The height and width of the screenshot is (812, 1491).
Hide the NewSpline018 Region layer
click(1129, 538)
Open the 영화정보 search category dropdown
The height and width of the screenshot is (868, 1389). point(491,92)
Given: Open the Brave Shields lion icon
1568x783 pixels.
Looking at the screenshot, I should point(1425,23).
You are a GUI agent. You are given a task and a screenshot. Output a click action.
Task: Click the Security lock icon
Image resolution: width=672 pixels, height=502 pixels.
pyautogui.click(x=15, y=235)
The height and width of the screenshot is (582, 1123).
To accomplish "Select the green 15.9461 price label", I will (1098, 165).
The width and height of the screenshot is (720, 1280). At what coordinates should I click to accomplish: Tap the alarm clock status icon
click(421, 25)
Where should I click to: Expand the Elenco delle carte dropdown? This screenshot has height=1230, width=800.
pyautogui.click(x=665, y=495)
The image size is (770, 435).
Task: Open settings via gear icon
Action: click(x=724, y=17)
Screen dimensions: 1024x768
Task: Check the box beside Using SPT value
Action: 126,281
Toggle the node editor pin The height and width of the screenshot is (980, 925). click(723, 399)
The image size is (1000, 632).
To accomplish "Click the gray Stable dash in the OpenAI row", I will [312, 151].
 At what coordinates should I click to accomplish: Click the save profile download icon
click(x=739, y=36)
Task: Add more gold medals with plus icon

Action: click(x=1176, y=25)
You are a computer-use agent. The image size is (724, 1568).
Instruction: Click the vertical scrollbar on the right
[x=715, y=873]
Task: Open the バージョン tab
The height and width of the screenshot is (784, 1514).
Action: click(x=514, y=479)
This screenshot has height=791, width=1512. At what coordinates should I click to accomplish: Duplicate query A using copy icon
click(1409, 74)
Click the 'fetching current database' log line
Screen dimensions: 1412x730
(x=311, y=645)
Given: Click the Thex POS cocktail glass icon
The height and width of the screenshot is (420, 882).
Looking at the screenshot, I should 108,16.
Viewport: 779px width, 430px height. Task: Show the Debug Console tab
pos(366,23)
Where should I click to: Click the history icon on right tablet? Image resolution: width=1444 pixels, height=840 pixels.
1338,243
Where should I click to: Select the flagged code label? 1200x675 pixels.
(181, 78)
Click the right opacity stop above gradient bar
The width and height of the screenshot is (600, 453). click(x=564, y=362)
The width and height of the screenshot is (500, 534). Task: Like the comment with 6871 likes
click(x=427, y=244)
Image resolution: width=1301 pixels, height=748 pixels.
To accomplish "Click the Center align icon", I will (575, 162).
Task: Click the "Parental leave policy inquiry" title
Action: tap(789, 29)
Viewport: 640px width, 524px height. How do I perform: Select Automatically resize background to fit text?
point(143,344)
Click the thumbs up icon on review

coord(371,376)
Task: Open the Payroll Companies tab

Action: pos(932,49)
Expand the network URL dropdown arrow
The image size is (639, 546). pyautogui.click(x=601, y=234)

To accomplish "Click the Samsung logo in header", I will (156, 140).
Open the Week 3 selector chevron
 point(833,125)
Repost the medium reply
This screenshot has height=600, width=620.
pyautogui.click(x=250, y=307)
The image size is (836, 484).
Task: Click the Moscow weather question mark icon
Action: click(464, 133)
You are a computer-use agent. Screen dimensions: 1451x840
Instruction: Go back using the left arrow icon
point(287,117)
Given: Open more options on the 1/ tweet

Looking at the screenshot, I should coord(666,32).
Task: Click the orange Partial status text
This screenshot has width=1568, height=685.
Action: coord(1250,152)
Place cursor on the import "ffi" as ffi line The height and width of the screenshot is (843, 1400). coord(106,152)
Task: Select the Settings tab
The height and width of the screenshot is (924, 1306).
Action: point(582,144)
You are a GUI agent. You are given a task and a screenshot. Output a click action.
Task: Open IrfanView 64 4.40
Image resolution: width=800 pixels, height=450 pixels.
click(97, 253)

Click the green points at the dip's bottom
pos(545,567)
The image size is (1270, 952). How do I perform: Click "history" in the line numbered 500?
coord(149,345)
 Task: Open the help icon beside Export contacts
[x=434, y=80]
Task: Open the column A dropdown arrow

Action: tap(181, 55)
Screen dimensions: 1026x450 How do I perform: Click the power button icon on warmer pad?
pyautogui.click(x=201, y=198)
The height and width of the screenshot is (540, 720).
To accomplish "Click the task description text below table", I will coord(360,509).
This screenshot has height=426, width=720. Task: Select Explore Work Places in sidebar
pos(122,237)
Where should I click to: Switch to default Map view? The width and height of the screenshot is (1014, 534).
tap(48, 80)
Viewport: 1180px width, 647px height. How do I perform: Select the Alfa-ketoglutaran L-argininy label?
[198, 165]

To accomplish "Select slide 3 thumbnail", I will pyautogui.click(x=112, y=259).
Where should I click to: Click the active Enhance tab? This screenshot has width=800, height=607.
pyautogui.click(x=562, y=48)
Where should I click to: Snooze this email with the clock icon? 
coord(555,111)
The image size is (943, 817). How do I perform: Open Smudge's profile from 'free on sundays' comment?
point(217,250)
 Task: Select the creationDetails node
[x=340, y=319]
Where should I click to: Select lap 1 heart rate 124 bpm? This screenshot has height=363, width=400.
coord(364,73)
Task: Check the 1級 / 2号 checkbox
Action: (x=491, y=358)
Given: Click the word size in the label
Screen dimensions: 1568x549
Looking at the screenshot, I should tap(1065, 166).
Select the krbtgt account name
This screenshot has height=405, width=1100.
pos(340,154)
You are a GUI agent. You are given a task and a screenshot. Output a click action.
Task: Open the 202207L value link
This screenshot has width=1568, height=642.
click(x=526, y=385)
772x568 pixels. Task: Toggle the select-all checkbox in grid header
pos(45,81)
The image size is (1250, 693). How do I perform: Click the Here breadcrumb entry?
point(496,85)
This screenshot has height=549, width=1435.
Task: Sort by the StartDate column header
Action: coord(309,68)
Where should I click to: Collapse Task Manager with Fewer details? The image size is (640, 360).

────

## Activity
Give back exactly the lines above starting at the line where "Task: Open IrfanView 64 4.40" appears and ending at the line where "Select the krbtgt account name" appears, both included, with no other lines.

## Response
Task: Open IrfanView 64 4.40
Image resolution: width=800 pixels, height=450 pixels.
click(97, 253)

Click the green points at the dip's bottom
pos(545,567)
The image size is (1270, 952). How do I perform: Click "history" in the line numbered 500?
coord(149,345)
 Task: Open the help icon beside Export contacts
[x=434, y=80]
Task: Open the column A dropdown arrow

Action: tap(181, 55)
Screen dimensions: 1026x450 How do I perform: Click the power button icon on warmer pad?
pyautogui.click(x=201, y=198)
The height and width of the screenshot is (540, 720).
To accomplish "Click the task description text below table", I will coord(360,509).
This screenshot has height=426, width=720. Task: Select Explore Work Places in sidebar
pos(122,237)
Where should I click to: Switch to default Map view? The width and height of the screenshot is (1014, 534).
tap(48, 80)
Viewport: 1180px width, 647px height. How do I perform: Select the Alfa-ketoglutaran L-argininy label?
[198, 165]

To accomplish "Select slide 3 thumbnail", I will pyautogui.click(x=112, y=259).
Where should I click to: Click the active Enhance tab? This screenshot has width=800, height=607.
pyautogui.click(x=562, y=48)
Where should I click to: Snooze this email with the clock icon? 
coord(555,111)
The image size is (943, 817). How do I perform: Open Smudge's profile from 'free on sundays' comment?
point(217,250)
 Task: Select the creationDetails node
[x=340, y=319]
Where should I click to: Select lap 1 heart rate 124 bpm? This screenshot has height=363, width=400.
coord(364,73)
Task: Check the 1級 / 2号 checkbox
Action: (x=491, y=358)
Given: Click the word size in the label
Screen dimensions: 1568x549
Looking at the screenshot, I should tap(1065, 166).
Select the krbtgt account name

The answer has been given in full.